[THE REQUEST] Please transcribe the entries below word for word, from the line containing "Describe the element at coordinates (847, 464)" through the line containing "center [751, 162].", including both of those lines.

--- Start ---

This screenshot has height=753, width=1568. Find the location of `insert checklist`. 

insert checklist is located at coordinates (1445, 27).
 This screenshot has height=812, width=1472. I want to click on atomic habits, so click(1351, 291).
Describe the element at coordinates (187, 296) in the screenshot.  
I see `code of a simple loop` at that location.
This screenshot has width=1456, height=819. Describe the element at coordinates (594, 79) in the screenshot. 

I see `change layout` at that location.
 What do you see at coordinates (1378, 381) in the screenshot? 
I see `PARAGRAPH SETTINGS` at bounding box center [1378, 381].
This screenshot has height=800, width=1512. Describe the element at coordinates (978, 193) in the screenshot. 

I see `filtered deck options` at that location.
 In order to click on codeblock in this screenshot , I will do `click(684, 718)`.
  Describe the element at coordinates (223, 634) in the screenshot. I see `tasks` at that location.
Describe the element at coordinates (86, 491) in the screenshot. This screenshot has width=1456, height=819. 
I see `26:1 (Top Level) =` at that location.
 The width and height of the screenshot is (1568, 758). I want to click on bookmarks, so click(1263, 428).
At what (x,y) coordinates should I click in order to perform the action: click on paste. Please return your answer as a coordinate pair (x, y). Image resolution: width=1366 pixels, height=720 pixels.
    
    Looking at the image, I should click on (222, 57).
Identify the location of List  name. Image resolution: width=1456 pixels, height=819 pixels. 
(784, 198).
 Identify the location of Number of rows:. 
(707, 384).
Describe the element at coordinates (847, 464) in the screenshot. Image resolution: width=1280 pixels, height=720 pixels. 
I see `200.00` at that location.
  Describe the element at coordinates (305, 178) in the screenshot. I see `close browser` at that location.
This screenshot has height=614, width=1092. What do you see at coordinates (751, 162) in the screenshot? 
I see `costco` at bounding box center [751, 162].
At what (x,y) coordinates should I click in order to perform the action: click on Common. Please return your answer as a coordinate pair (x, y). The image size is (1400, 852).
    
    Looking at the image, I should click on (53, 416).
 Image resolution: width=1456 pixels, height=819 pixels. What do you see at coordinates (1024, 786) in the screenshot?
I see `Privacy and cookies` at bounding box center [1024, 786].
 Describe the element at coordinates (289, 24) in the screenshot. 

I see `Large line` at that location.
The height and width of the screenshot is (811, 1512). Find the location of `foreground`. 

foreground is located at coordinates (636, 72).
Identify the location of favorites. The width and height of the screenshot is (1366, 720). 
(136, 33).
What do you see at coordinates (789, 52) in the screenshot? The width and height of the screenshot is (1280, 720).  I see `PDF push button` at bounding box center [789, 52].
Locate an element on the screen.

--- End ---

[WRITTEN ANSWER]
Describe the element at coordinates (847, 464) in the screenshot. Image resolution: width=1280 pixels, height=720 pixels. 
I see `200.00` at that location.
  Describe the element at coordinates (305, 178) in the screenshot. I see `close browser` at that location.
This screenshot has height=614, width=1092. What do you see at coordinates (751, 162) in the screenshot? 
I see `costco` at bounding box center [751, 162].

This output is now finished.